Now to counting in the usual three dimensional space that we live in. It is clear that there are three components to a vector. In linear algebra one says that there are three basis vectors. One can choose a coordinate system, and write these basis vectors as the unit vectors in the x, y and z directions. Clearly one has an infinite number of vectors, but they are all linear combinations of the three unit vectors.

Saying there are 8 gluons is like saying that there are only 3 vectors. What one means is that there are 8 basis vectors in the space of gluons, although there are actually an infinite variety of gluons. Why is there a space of gluons? Because (I need jargon at this point) quantum states are elements of a Hilbert space of vectors , and quantum theory is a linear algebra on these vectors. Back to english: quantum fields can be added and subtracted like vectors.

It is also important in linear algebra to understand the notion of rotations. If we make an ordinary rotation in 3 space, then that just mixes up the coordinates of a vector: each coordinate becomes a linear combination of the old values of the coordinates.

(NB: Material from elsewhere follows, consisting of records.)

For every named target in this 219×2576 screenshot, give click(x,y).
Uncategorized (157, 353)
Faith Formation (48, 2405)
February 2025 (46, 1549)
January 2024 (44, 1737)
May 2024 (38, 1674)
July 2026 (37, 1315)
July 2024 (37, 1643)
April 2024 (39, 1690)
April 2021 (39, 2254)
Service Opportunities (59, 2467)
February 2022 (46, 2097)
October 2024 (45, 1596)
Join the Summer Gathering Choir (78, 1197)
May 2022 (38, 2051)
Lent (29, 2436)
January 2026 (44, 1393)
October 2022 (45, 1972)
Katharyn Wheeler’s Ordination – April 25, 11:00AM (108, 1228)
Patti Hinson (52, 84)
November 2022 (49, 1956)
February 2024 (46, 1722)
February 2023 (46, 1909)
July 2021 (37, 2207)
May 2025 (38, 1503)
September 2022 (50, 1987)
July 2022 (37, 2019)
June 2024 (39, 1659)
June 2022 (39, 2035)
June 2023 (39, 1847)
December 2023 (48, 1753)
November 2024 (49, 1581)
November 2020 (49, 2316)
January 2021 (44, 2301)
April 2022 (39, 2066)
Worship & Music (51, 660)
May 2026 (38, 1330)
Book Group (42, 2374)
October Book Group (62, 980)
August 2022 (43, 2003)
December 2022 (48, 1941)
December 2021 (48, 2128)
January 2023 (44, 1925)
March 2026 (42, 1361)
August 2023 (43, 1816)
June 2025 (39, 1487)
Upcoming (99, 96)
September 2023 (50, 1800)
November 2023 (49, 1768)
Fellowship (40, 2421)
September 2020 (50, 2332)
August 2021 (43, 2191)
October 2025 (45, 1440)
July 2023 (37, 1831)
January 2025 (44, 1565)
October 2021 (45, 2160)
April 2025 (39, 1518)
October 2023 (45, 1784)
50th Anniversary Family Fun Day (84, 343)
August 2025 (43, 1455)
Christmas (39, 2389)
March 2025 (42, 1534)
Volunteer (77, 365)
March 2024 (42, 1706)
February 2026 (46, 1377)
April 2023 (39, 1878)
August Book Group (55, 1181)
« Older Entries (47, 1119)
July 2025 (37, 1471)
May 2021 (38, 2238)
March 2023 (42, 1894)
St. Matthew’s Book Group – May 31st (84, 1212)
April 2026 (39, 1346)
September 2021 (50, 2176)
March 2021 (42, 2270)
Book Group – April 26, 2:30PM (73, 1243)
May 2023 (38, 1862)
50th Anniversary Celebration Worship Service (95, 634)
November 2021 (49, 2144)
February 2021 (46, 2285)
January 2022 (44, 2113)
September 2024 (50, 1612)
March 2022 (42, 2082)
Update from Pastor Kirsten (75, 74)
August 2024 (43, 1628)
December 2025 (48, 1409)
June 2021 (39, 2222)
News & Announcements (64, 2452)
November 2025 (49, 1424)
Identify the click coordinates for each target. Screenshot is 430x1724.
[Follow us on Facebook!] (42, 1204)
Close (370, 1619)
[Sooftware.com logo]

Another way to say this is to say that the x, y and z unit vectors mix under rotations.

Now why 8 basis gluons. There are 3 colours (this means that there are 3 basis quarks and they mix under SU(3) rotations). Each gluon carries one colour and one anticolour label (red-antigreen, for example). This would give nine. Three of these are red-neutral, blue-neutral and green-neutral. Under SU(3) rotations a red-neutral could become a blue-neutral, for example. But there is a colour-singlet (or colour scalar) combinations red-neutral + blue-neutral + green-neutral, which does not mix with anything else under SU(3) rotations. So it plays no part in the force between quarks which is obtained by exchanging gluons (because an SU(3) rotation would always change the colour of the quark). Hence you throw out this combination, finally getting only 8 quarks.

A last bit of jargon: you can get the dimension of the adjoint representation of any SU(N) algebra by repeating this argument. Bambaiah 05:18, Jun 3, 2005 (UTC)